*Set of tasks:*
[1] In the checklist, write out the part starting with "- Pair the tracked" and going on through "unified low-fidelity workflow.", putting "initial" in place of "PPO".
[2] Answer these questions from the checklist:
(a) Immediately after which pass should the higher-fidelity validation checks be paired with the fixtures?
(b) Where should the same task contract be deployed?
(c) What three things should the demo be recorded around?

*Text for analysis:*
------------------------------------------------------------------------
- Pair the tracked low-fidelity fixtures with higher-fidelity validation checks immediately after the PPO smoke pass.
- Decide whether the reset pool should change based on the measured sweep plus those paired checks.
- Run at least one submit-side manual trace, then expand to 5 to 10 episodes and record the first real confusion point, exploit, or reward pathology.
- Save one fixed-seed untrained baseline with the unified live
training/llm_rollout.py evaluateworkflow. - Run one short H100 GRPO pass with the repository notebook on that same unified low-fidelity workflow.
- Re-run the same seeds after training and save one before/after artifact.
- Adjust reward or penalties only if playtesting exposes a concrete problem.
- Refresh the heuristic baseline using the repaired-family evidence.
- Prove a stable local episode path.
- Deploy the same task contract to HF Space and prove one clean remote episode.
- Publish or mirror the notebook artifact only after the live before/after path is real.
- Record the demo around environment clarity, reward iteration, and baseline evidence.
------------------------------------------------------------------------
*Saved entries:*
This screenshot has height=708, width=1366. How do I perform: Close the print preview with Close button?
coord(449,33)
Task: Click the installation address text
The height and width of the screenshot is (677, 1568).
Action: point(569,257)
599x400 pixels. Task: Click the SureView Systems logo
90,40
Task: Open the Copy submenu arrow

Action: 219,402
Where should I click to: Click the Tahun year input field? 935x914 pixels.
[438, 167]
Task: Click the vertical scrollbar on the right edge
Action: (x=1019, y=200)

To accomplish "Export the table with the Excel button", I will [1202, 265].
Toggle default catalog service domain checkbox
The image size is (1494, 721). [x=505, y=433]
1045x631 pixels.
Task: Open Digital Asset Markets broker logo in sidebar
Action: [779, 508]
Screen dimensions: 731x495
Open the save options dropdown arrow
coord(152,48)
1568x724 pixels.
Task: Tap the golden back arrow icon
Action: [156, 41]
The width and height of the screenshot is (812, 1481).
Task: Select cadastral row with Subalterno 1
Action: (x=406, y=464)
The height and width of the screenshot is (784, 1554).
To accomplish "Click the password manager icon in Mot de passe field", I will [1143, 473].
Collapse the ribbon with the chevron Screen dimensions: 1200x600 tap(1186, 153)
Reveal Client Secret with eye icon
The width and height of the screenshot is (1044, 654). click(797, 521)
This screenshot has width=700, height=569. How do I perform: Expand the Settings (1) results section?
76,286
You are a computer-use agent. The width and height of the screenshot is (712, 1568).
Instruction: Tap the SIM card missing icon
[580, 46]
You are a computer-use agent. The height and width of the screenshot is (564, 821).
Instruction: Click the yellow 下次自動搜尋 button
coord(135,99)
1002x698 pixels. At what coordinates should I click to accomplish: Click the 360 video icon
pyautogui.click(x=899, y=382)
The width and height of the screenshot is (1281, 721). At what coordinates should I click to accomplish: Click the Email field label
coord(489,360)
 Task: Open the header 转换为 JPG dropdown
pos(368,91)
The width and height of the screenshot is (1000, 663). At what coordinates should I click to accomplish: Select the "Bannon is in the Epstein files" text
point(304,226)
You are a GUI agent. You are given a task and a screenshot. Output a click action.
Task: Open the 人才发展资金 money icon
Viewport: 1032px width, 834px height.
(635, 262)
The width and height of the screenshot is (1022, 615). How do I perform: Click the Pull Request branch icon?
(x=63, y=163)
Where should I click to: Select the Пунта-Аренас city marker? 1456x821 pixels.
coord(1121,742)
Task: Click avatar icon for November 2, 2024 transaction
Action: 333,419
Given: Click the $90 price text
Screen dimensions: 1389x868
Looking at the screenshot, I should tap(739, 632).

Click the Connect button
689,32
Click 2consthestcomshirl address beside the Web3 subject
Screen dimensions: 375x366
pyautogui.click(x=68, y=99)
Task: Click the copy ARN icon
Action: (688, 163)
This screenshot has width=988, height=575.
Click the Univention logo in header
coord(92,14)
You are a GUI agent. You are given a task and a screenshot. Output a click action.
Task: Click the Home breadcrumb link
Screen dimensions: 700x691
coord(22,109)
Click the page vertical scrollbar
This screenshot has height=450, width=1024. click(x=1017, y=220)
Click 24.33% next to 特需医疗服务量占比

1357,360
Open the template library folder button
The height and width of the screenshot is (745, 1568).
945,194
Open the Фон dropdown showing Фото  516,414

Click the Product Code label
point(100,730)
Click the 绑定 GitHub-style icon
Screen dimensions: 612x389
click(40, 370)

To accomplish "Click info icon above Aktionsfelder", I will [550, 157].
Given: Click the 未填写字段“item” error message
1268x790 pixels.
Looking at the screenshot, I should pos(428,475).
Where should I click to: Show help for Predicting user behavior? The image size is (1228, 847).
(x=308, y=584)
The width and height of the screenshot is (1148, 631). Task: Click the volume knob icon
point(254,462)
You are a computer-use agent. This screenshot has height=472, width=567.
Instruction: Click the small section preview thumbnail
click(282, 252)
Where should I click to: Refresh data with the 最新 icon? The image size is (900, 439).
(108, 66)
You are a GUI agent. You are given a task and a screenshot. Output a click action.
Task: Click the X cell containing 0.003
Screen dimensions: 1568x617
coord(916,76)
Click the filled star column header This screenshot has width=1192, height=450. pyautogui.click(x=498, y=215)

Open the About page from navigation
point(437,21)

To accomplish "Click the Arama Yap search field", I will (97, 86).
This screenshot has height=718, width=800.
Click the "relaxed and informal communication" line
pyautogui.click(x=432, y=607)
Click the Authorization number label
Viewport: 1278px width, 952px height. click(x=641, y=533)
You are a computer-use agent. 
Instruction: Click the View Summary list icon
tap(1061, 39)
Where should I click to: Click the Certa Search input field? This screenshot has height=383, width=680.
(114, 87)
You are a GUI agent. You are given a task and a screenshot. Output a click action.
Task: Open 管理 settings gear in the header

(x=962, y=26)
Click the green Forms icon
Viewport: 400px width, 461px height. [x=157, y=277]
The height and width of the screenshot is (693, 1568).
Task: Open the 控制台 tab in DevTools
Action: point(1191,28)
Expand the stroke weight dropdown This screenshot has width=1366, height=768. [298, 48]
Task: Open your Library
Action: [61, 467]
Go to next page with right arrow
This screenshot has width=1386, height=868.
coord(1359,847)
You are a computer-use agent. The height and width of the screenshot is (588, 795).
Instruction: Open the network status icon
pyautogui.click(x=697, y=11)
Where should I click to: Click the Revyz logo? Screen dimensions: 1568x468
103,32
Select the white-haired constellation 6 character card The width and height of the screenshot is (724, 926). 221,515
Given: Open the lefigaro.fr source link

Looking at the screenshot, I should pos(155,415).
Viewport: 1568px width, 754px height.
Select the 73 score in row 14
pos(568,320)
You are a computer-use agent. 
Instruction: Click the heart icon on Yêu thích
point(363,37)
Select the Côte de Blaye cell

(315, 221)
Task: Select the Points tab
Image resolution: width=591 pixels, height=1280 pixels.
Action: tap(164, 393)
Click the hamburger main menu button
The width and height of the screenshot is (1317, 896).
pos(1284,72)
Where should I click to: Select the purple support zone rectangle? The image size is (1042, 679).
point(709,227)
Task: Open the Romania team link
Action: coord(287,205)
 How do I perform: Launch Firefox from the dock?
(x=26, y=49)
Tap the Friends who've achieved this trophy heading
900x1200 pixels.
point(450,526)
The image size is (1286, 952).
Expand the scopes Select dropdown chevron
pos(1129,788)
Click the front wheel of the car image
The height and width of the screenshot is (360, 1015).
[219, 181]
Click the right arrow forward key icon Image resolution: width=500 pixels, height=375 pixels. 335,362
------------------------------------------------------------------------
*Task-by-task results:*
[1]
- Pair the tracked low-fidelity fixtures with higher-fidelity validation checks immediately after the initial smoke pass.
- Decide whether the reset pool should change based on the measured sweep plus those paired checks.
- Run at least one submit-side manual trace, then expand to 5 to 10 episodes and record the first real confusion point, exploit, or reward pathology.
- Save one fixed-seed untrained baseline with the unified live
training/llm_rollout.py evaluateworkflow. - Run one short H100 GRPO pass with the repository notebook on that same unified low-fidelity workflow.

[2]
(a) The PPO smoke pass.
(b) HF Space.
(c) Environment clarity, reward iteration, and baseline evidence.